I made the following video a few years ago demonstrating the use of a mirror in sight-size portraiture:
And in the next video of Ben Fenske painting a landscape you can see how often an artist will reach for the mirror while working:
The fact is, the mirror is one of the most efficacious devices for checking shapes and proportions in painting. It can be used without sight-size, but having everything visually locked-in makes the mirror especially powerful as an artist’s tool. For commissioned portraiture, where speed and accuracy are so important, it is really essential.
In landscape painting, artists will often use welding glass (sometimes called a black mirror) as it also greatly reduces the values. This allows the painter to see a value range closer to what they can actually capture in paint, and simplifies the number of values they need to compare.

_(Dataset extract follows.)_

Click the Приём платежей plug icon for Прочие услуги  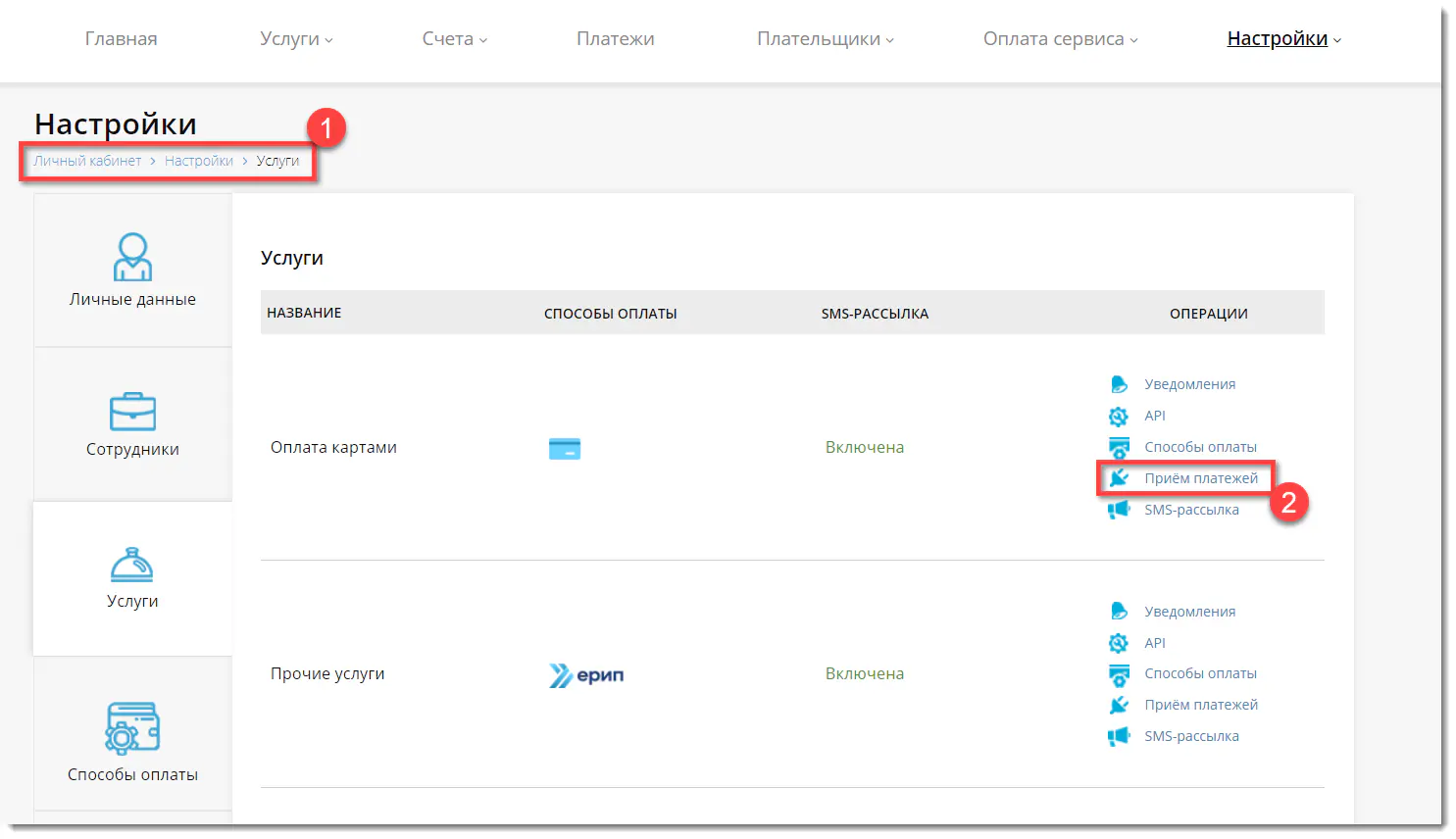[1119, 705]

Enter the Iphone, the $700 black mirror.
The Iphone has a flat, black glass screen and works perfectly for measuring shapes, proportions and values while landscape painting. Most of us also carry our phones around with us all the time. I recently inherited an older Iphone to replace my Nokia. While I’ll miss the maps and the privacy of my previous phone, I hated the rounded screen as I couldn’t use it to check shapes. Since I often forget, lose or break my painting mirrors when I travel, it will be a nice upgrade (that and the fact that iOS supports Instagram so I can stop borrowing the wife’s phone to post).

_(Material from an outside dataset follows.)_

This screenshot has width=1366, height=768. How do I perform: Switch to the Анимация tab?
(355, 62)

Update: I recently came across this quote from Leonardo da Vinci in his Treatise on Painting:
It is an acknowledged fact, that we perceive
errors in the works of others more readily than in
our own. A painter, therefore, ought to be well
instructed in perspective, and acquire a perfect
knowledge of the dimensions of the human body;
he should also be a good architect, at least as far
as concerns the outward shape of buildings, with
their different parts ; and where he is deficient,
he ought not to neglect taking drawings from
Nature.
It will be well also to have a looking-glass by
him, when he paints, to look often at his work in
it, which being seen the contrary way, will appear
as the work of another hand, and will better shew
his faults. It will be useful also to quit his work
often, and take some relaxation, that his judgment
may be clearer at his return ; for too great apph-
cation and sitting still is sometimes the cause of
many gross errors.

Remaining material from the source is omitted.